(Records excerpted from a collection)
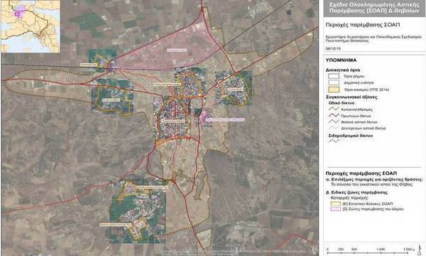Click the Συγκοινωνιακοί άξονες section heading
The height and width of the screenshot is (256, 426).
(x=351, y=97)
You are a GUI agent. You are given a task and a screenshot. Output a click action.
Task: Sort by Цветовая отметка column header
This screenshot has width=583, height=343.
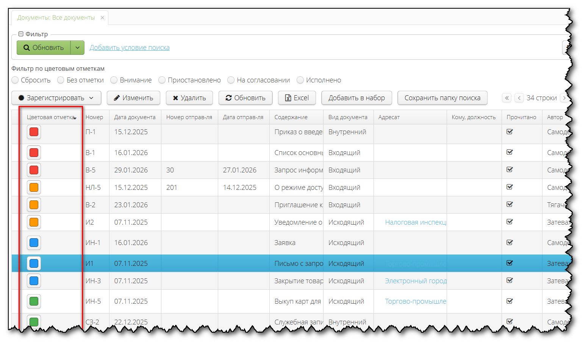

**Task statement**. Leaving out all pictures, print exactly the lines above from the one containing "You are a GUI" through the last line of the entries.

**Answer space**.
You are a GUI agent. You are given a task and a screenshot. Output a click action.
Task: Sort by Цветовая отметка column header
This screenshot has width=583, height=343.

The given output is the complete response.